Planning where we focus at CaML requires forming views on many controversial questions, particularly with regards to alignment. In many cases, people we’ve talked to have very different intuitions about where the alignment community stands on these issues. These polls will help us get a sense of where the main areas of (dis)agreement lie.
Please feel free to tell us if you think the questions are ambiguous or embed false assumptions.
EDIT: Please answer based on your own best guess (and confidence) in these questions.
Thanks for surveying this! <3
I feel like people use “AI alignment” very different. When I talk to the types who are interested in decision theory and agent foundations, they usually have something really sophisticated in mind with AIs that somehow (no known solution because I’m not happy with any of the implementations of UDT that I’ve seen) try to act in such a way as to actually produce evidence that what they want to maximize will be maximized. Other people usually just mean something like “The AI tries to act sort of like a well-intentioned person would.” The first seems good but very very hard; the second seems outright dangerous, depending on details such as the particular idealizations that are applied.
Hence questions like “AI alignment to humans will in practice avoid moral catastrophes …” is a strong no for me because it might not only not prevent but actually produce those catastrophes in the first place.
Idealizations to eliminate the scope insensitivity bias and idealization to eliminate the speciesist and substratist biases are two different kinds of idealizations. My answer changes radically depending on whether they can be disentangled.
Regarding tractability of digital minds work – I’m unsure whether I should count my worries about backfire risks as something that reduces scope or something that reduces tractability.
Regarding the reflective equilibrium, it’s critical to me whether we artificially study the TAI in isolation, which won’t happen in practice, or whether we embed it with other, different agents. The first is probably meant; the second is more pragmatic.
Control strikes me as safer, easier, and less reliable – a stopgap that can buy us a few years. I like that a lot more than an incomplete alignment solution that can backfire.
Suffering risks – vastly more likely in the multipolar world we’re steering towards – strike me as vastly worse than just competing away > 90% of net value, so my max. agree vote feels like an understatement. On the other hand, “will” is a higher probability than what I assign to s-risk (“might”).
Thanks Dawn, taking these in turn:
1: “Robust alignment” is a deliberately vague term, it’s meant to incorporate your views about how hard alignment is (e.g. UDT vs. well intentioned)
4: It’s a hard question, our perspective is that the backfire->cluelessness-> don’t act chain can be thought of as low tractability
5: By “stable under reflection” we meant the AI reflecting on it’s own values (while interacting with the world), where agreement means they wouldn’t change their values much (stylistically: an AI that shares 70% of our values in 2030 has those same values in 3030). But you’re right that how AIs interact (beyond competition, handled in the last question) is important.

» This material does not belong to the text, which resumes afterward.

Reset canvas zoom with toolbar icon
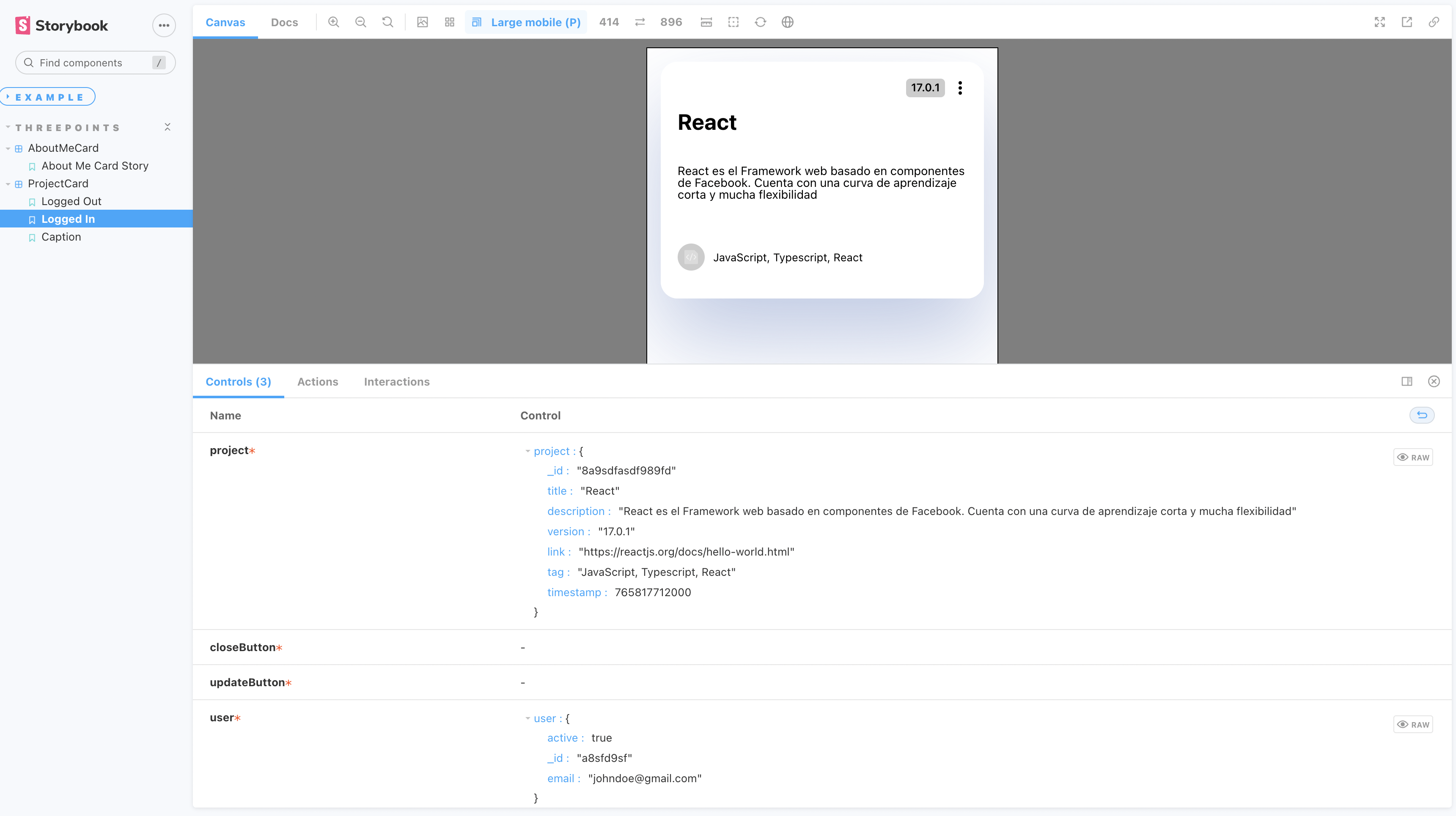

7. S-risks do break the scale and we couldn’t find a good simple way to deal with that (though we’ll do other polls more directly on that later). The intent of “will” was to match 100% expected probability to 100% agree on the scale
Thanks! Then I don’t think I need to update my answers. I’m looking forward to your next batch of questions!
I’d say this is the wrong question. Like, I do not expect that any current alignment approach is going to work. If we do ever figure out what works, it will not look like “pretraining” or “post-training”, it will be something completely different.
Although I guess you could call that “pretraining”?
Thanks Michael, we avoided mentioning post-training to imply that “new paradigm needed” would also count on the “disagree” side of the spectrum. In other words, “disagree” on this question would mean either “post-training is sufficient” or “new paradigms are needed/sufficient”.
Alignment to what? We don’t have a standard model of cognition. We’re essentially like alchemists before the periodic table and seem to be about as aware of the lack of a standard model as they were of the table. Lots of math, guesses, mystifications, surprises, accidents, and impressive results from “recipes” bound to less-than-impressive explanations.
A standard model not only provides a set of stable terms and relations to serve current explanation, it provides the framework for and optimization of how we go about forming and selecting lines of research. It becomes the basis of ongoing inquiries.
This isn’t an exotic expectation. Any mature science has a standard model, albeit (and fortunately) evolving. Almost any time I point this out to a ML scientist or engineer, it’s deer in the headlights.
If we’re going to engineer something that approximates intelligence, and we have no common standard model of intelligence...do I need to say more???